Sunday, 10 June 2018

Dear Drunk Faye...

Dear Drunk Faye,

How’re you doing girl? Sober Faye here, just checking in and making sure you haven’t wandered off for attention again. First things first, how’re you enjoying that 20 McNugget Sharebox? So smart of you to get TWO medium fries for you and your imaginary friend to throw off the teenage fast food employee - even when wasted, you’re fearful of looking like a gluttonous hog and I admire that. Eating both portions of fries before you left McDonalds and aggressively yelling that they didn’t give you the 80 ketchups you requested was a bit of a giveaway though, just a heads up for next time.

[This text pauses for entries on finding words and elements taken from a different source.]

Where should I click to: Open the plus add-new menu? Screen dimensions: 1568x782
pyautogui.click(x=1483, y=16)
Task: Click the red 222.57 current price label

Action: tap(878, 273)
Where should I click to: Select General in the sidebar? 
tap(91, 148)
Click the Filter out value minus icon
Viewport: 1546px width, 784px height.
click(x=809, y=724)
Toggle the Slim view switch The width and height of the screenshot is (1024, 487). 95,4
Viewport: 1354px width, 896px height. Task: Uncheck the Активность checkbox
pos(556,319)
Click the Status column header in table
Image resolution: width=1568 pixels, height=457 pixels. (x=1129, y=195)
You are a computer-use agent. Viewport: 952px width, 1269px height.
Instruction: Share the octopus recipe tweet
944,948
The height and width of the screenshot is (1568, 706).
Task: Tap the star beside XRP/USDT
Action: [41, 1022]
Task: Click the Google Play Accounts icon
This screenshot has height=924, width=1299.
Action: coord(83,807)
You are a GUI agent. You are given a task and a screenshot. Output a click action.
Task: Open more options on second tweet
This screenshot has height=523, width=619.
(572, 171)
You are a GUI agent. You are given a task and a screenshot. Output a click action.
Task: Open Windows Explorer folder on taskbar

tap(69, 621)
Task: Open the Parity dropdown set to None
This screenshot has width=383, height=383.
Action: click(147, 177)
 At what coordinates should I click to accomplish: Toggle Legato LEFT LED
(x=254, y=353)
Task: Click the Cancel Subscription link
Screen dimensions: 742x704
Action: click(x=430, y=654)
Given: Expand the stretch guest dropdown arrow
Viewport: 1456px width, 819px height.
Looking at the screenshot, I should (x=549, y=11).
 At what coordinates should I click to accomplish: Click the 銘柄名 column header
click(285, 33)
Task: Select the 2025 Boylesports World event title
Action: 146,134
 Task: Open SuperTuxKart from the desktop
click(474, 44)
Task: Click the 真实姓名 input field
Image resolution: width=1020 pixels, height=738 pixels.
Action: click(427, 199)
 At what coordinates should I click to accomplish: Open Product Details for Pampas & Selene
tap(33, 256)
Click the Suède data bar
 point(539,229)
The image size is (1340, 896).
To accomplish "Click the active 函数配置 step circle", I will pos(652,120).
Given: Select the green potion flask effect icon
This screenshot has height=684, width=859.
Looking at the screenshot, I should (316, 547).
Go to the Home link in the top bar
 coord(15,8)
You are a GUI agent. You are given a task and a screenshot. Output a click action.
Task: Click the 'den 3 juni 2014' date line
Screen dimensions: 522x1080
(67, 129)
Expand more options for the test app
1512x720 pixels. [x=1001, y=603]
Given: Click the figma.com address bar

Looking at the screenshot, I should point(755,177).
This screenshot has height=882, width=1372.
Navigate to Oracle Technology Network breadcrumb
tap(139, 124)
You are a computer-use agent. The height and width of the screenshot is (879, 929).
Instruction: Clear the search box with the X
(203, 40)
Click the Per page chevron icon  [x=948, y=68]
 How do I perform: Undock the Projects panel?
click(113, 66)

So, how was your night? Just a word of warning, please don’t look at your phone as soon as you wake up. Your hangover will be brewing, you’ll be overly emotional and I’m not quite sure you’ll be ready to face the messages and phone calls you made whilst in the midst of a blackout. When will you learn that shots are never a good idea? I know, I know, your pals forced you. I really wish you’d grow out of reacting to peer pressure like Billy Big Bollocks but alas, you’re a people pleaser and must now suffer the vomit-inducing consequences. I hope you’re proud of yourself. 

A little note for the future, your friends, family, ex-boyfriends and colleagues don’t need to hear from you at 3am on a Wednesday night (and if your exes don’t answer the phone after one try, please put your phone away. Them waking up to 13 missed calls from you and various voicemails is just humiliating. They WILL save these voicemails to play back to you and you’ll ponder death in a real serious way). Maybe from now on, you should turn your phone off when you’re drinking heavily? A light suggestion from a mate. While were on the subject, please stop drunk calling your sister and dad at 1am, it’s not funny and it just makes them panic. Oh and for the love of god, stop replying to everyones Instagram stories, it just leads to horrendously awkward small talk the next day and that is frankly the last thing you need to deal with whilst hungover. I'm just awaiting the day you go off the rails and start drunk messaging people on LinkedIn. Oh, that happened last night? Good. 

Drunk Faye, hun, stop treating booze like truth serum - no one, and I mean NO ONE needs to know how bad your mental health is currently and they certainly don't need to know (in graphic detail) the things you like or would change about your vagina. Save those juicy anecdotes for your diary or maybe don’t discuss it at all? just a thought. Anywho, did you make any nice new friends when you visited the toilets 15-30 times last night? I know you like to be everyones BFF and be Mrs ‘Make it Rain’ when you’re out in groups but please try and not spend too much money - just go to Sainsburys and smuggle in some Gins in Tins to the club, I promise you’ll thank me tomorrow! Maybe even treat yourself to one of those tiny bottles of prosecco? You can do that joke you love about you being a giant and it actually being a normal sized bottle of bubbly. LOL, gets me every time. Such a crowdpleaser!

I’ve put some bits in the fridge for you for tomorrow including some chocolate you’ll inevitably vomit up in the nearest sink and a litre of coke zero for you to drink straight out of the bottle like a human trash bag - when you wake up tomorrow horrifically early (because life is unfair and you know you can’t sleep when you’re white woman wasted), you will still be drunk so try to shower straight away before the hangover really kicks in to gear otherwise you’ll be bed bound with ‘festival body’ (various scents, mostly booze and regret) and will repeatedly beg your roommate for a sponge bath. She’ll just say no and it’ll make you paranoid. Again, it’s not that she doesn’t want to see you naked, it just a weird request to ask as a capable human adult. 

I’ll be livid if you’ve wet the bed.

All the best,

Sober Faye 


P.S - Wait until you’ve finished having your ‘hungover tactical chunders’ before you order deliveroo, if you order it during, it'll just be cold by the time you finish puking and crying. No one likes a cold nandos. How have you not learnt this lesson yet? Every fucking time.

P.P.S - Genuinely, I’ll be fuming if you’ve pissed the bed.